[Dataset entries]
- Opening Delimiter -

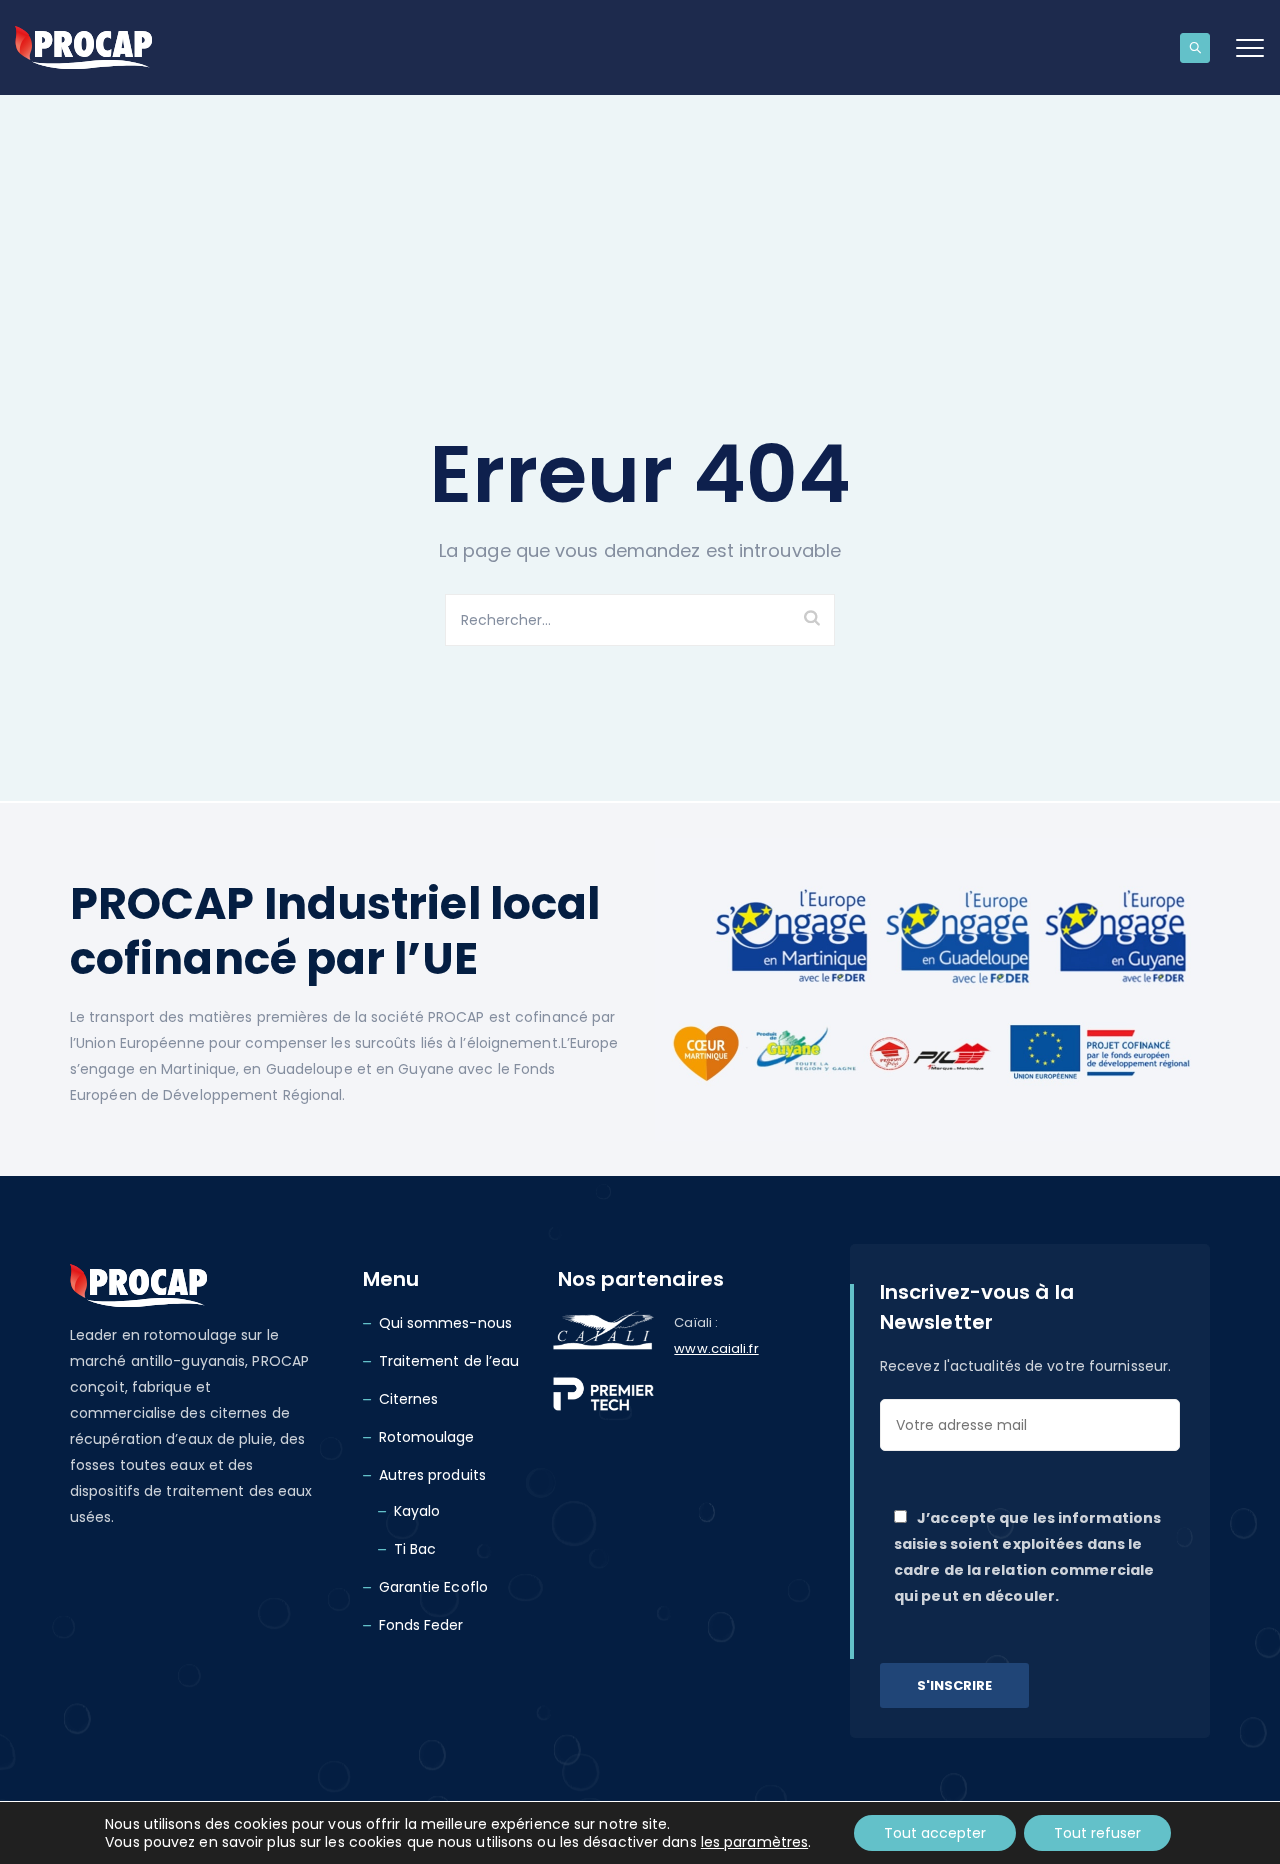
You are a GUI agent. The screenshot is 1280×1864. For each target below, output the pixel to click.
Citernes (409, 1399)
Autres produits (433, 1475)
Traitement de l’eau (449, 1361)
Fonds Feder (421, 1625)
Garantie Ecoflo (434, 1587)
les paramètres (754, 1842)
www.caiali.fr (716, 1348)
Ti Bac (415, 1549)
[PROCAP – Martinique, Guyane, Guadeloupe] (83, 47)
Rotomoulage (427, 1437)
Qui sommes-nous (446, 1323)
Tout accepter (935, 1833)
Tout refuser (1097, 1833)
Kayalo (417, 1511)
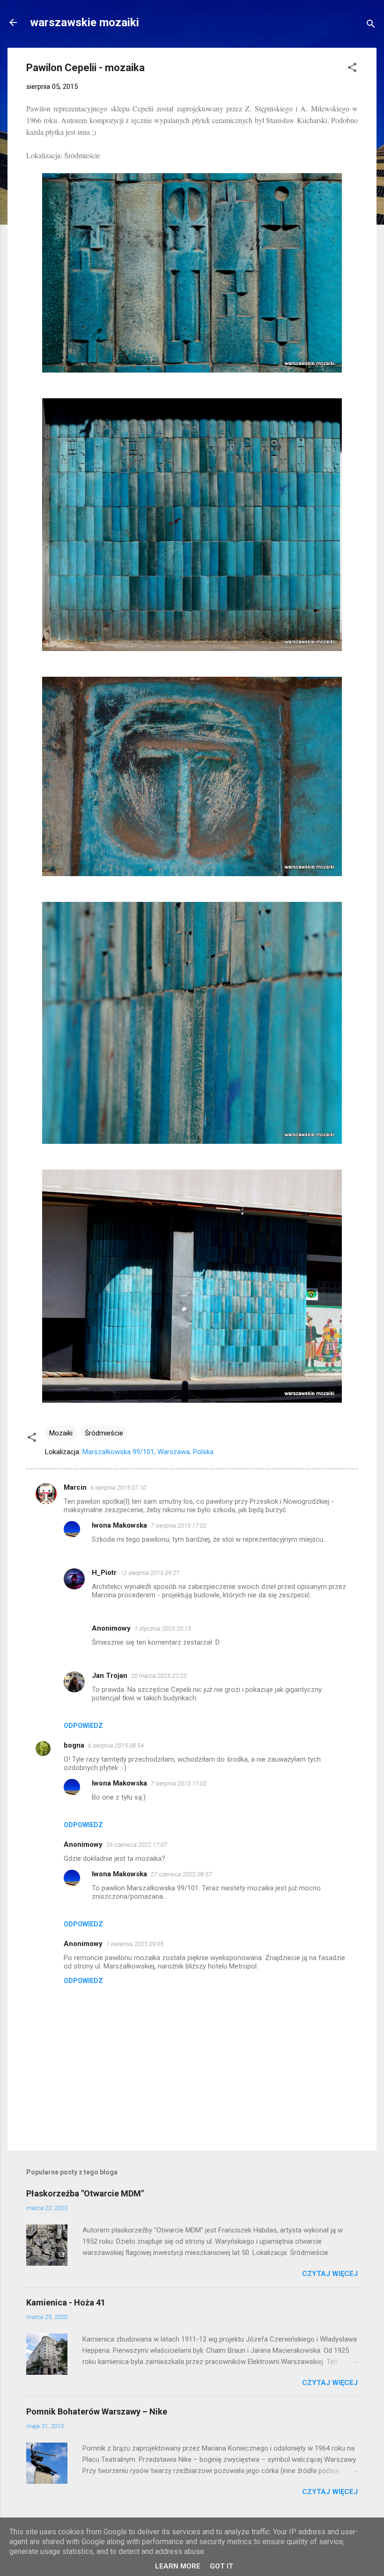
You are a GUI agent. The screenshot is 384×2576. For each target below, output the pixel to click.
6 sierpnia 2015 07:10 (118, 1487)
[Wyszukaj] (371, 25)
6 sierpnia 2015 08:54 (116, 1745)
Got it (221, 2566)
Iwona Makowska (119, 1525)
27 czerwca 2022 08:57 (181, 1874)
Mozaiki (61, 1433)
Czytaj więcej (330, 2273)
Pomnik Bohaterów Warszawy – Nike (96, 2411)
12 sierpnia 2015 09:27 (149, 1572)
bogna (74, 1745)
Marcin (75, 1487)
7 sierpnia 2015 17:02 (179, 1525)
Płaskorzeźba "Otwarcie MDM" (85, 2193)
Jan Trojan (109, 1675)
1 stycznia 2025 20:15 (162, 1628)
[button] (352, 69)
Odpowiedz (83, 1725)
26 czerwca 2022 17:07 (136, 1844)
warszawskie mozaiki (84, 22)
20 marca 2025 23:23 (158, 1675)
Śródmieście (104, 1433)
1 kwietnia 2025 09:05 (134, 1943)
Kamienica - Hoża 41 (65, 2302)
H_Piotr (104, 1572)
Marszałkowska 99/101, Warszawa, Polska (148, 1452)
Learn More (177, 2566)
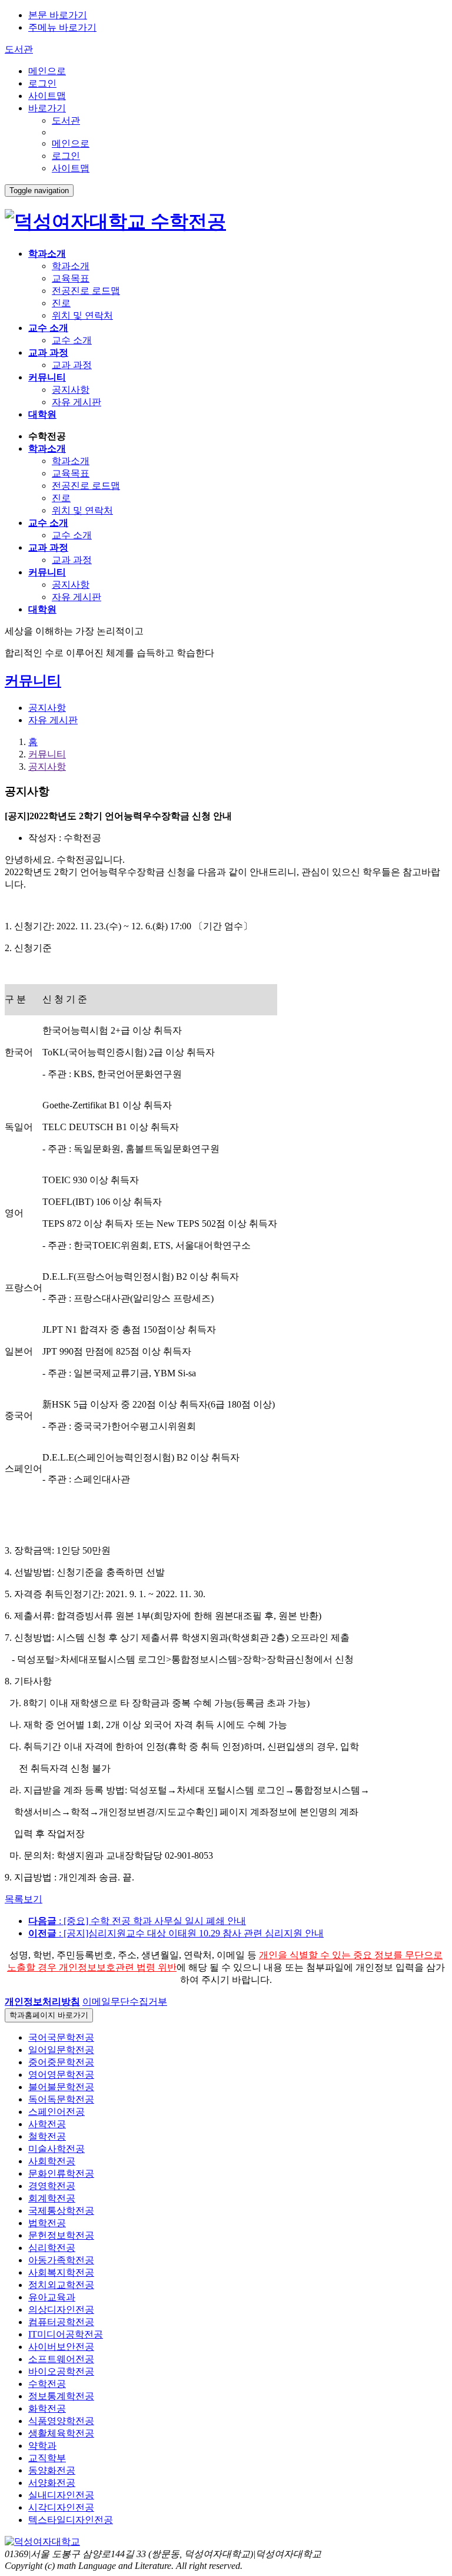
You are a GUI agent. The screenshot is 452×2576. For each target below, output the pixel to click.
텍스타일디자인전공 (70, 2520)
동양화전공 (51, 2470)
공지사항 (47, 766)
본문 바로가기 (57, 15)
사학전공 (47, 2124)
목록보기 (23, 1899)
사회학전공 (51, 2161)
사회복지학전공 (61, 2272)
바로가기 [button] (47, 108)
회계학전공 (51, 2198)
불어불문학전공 (61, 2087)
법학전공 (47, 2223)
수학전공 (186, 221)
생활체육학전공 (61, 2433)
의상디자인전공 (61, 2310)
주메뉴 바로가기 (62, 27)
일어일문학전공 (61, 2050)
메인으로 (47, 71)
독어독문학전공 (61, 2099)
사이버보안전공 (61, 2347)
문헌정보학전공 (61, 2235)
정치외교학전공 (61, 2285)
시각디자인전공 (61, 2507)
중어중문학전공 (61, 2062)
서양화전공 (51, 2483)
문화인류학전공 (61, 2173)
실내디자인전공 (61, 2495)
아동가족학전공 (61, 2260)
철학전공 (47, 2136)
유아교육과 (51, 2297)
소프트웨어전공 (61, 2359)
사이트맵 (47, 96)
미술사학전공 (56, 2149)
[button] (42, 2001)
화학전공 (47, 2408)
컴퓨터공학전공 (61, 2322)
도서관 (19, 49)
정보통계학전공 (61, 2396)
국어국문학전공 (61, 2037)
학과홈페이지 (48, 2015)
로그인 (42, 83)
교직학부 (47, 2458)
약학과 (42, 2446)
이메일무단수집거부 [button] (124, 2001)
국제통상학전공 (61, 2211)
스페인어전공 (56, 2112)
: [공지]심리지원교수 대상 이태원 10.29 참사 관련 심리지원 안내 (176, 1933)
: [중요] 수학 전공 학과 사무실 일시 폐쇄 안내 (137, 1921)
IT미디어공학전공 (65, 2334)
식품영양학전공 (61, 2421)
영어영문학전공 (61, 2075)
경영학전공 (51, 2186)
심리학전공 (51, 2248)
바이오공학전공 (61, 2371)
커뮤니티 (47, 754)
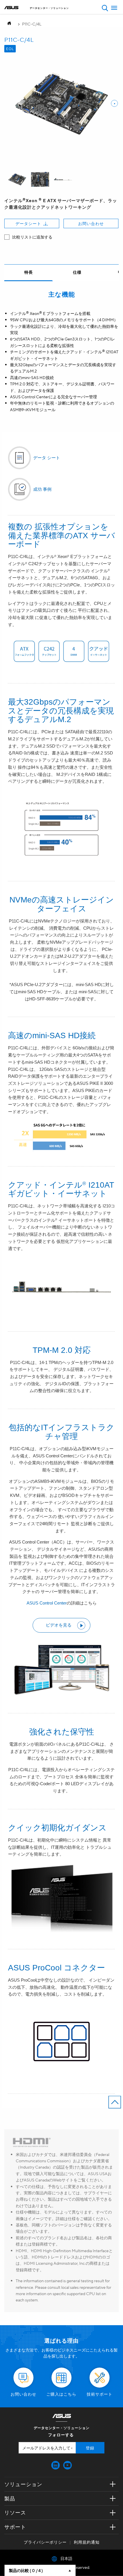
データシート (28, 223)
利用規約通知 (87, 2542)
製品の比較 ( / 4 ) (26, 2570)
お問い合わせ (91, 223)
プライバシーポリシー (45, 2542)
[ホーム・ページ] (10, 24)
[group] (17, 179)
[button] (104, 8)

- Closing Delimiter -

● Exercise:
In the records, which lines use the word "each"? Report them.

● Result for this exercise:
You are a GUI agent. The screenshot is 1280×1864. For each target below, output the pixel to click.
You are a GUI agent. The screenshot is 384×2576. For each target below, output the pixel to click.
You are a GUI agent. The screenshot is 452×2576. For each target below, output the pixel to click.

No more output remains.